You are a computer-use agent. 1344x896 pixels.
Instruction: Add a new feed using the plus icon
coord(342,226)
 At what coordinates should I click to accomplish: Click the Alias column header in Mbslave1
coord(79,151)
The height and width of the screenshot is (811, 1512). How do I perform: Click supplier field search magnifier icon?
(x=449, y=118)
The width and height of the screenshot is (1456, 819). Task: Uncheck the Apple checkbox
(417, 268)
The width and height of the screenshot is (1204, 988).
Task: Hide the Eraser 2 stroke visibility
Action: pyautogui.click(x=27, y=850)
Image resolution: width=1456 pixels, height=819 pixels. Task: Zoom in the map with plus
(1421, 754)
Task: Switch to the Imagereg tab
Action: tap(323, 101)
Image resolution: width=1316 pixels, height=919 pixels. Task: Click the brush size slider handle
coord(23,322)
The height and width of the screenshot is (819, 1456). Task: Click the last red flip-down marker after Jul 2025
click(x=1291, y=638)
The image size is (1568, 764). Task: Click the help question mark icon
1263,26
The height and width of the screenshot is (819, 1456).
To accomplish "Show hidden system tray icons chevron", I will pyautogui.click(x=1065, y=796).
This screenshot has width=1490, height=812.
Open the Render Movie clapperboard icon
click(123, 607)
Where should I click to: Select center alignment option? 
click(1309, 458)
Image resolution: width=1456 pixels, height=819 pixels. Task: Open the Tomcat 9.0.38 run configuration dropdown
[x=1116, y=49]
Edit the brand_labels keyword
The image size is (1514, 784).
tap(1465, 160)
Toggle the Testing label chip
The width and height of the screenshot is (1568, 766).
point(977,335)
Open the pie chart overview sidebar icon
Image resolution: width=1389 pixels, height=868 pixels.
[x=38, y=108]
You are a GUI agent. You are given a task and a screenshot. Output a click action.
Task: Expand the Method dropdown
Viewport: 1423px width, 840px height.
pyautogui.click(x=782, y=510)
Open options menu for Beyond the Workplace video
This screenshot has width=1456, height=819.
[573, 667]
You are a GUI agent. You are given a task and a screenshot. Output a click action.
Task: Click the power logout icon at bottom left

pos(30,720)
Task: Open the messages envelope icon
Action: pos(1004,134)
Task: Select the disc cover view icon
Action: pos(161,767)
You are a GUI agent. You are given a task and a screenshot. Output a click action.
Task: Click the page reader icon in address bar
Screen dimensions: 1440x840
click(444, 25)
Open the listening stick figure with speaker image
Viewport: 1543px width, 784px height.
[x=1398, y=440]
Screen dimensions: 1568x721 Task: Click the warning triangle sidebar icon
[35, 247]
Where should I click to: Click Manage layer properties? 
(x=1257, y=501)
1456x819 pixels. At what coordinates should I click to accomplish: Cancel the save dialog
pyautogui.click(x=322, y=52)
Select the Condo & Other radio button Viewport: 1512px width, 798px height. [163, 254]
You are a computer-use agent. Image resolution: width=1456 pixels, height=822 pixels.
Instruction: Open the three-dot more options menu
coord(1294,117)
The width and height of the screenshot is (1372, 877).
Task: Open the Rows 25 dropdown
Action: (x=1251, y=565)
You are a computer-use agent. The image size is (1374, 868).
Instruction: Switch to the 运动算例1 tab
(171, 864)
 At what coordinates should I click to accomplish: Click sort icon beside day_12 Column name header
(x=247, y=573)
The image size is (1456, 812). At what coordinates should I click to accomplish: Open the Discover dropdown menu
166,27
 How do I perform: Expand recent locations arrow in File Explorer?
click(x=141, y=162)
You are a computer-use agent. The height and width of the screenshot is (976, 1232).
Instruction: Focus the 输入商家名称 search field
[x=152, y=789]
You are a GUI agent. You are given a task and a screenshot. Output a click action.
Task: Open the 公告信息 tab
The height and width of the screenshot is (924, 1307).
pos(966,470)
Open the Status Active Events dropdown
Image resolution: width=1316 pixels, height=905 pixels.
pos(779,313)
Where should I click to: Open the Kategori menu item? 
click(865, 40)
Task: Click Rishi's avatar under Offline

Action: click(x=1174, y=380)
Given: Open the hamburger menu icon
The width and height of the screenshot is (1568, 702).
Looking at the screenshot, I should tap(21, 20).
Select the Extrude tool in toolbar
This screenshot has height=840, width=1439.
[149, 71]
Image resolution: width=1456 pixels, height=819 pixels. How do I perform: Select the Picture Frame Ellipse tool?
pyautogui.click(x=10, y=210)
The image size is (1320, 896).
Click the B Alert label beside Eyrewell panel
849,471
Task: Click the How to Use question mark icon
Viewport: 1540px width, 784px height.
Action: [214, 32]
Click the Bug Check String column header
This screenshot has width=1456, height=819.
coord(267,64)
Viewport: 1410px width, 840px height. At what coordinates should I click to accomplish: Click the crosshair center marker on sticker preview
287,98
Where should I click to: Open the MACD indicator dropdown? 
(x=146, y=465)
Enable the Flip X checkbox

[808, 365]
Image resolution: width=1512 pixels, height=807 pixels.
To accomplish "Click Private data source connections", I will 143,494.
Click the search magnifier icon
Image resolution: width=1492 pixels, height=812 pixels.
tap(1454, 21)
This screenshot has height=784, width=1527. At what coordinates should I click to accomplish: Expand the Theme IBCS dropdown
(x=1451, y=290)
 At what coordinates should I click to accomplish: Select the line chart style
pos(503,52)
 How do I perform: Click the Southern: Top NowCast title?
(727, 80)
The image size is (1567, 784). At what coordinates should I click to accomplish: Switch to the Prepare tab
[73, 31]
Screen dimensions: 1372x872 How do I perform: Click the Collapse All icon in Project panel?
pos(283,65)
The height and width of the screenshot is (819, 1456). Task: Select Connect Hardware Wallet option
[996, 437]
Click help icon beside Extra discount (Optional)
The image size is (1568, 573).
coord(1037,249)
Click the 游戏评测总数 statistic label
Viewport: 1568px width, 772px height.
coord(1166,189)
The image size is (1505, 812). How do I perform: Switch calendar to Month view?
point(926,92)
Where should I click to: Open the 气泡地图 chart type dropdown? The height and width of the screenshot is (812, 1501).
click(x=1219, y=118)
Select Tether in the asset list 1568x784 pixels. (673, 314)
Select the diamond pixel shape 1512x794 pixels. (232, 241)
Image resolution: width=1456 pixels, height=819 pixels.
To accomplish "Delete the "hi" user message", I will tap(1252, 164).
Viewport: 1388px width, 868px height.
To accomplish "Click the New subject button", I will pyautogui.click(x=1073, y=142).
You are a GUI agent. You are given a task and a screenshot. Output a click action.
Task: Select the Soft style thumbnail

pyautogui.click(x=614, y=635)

##############################

Output exactly one stretch of the listing: from the line containing "You are a computer-use agent. The image" through the line containing "The image size is (1320, 896).", both end lines included.

Task solution »
You are a computer-use agent. The image size is (1374, 868).
Instruction: Switch to the 运动算例1 tab
(171, 864)
 At what coordinates should I click to accomplish: Click sort icon beside day_12 Column name header
(x=247, y=573)
The image size is (1456, 812). At what coordinates should I click to accomplish: Open the Discover dropdown menu
166,27
 How do I perform: Expand recent locations arrow in File Explorer?
click(x=141, y=162)
You are a computer-use agent. The height and width of the screenshot is (976, 1232).
Instruction: Focus the 输入商家名称 search field
[x=152, y=789]
You are a GUI agent. You are given a task and a screenshot. Output a click action.
Task: Open the 公告信息 tab
The height and width of the screenshot is (924, 1307).
pos(966,470)
Open the Status Active Events dropdown
Image resolution: width=1316 pixels, height=905 pixels.
pos(779,313)
Where should I click to: Open the Kategori menu item? 
click(865, 40)
Task: Click Rishi's avatar under Offline

Action: click(x=1174, y=380)
Given: Open the hamburger menu icon
The width and height of the screenshot is (1568, 702).
Looking at the screenshot, I should tap(21, 20).
Select the Extrude tool in toolbar
This screenshot has height=840, width=1439.
[149, 71]
Image resolution: width=1456 pixels, height=819 pixels. How do I perform: Select the Picture Frame Ellipse tool?
pyautogui.click(x=10, y=210)
The image size is (1320, 896).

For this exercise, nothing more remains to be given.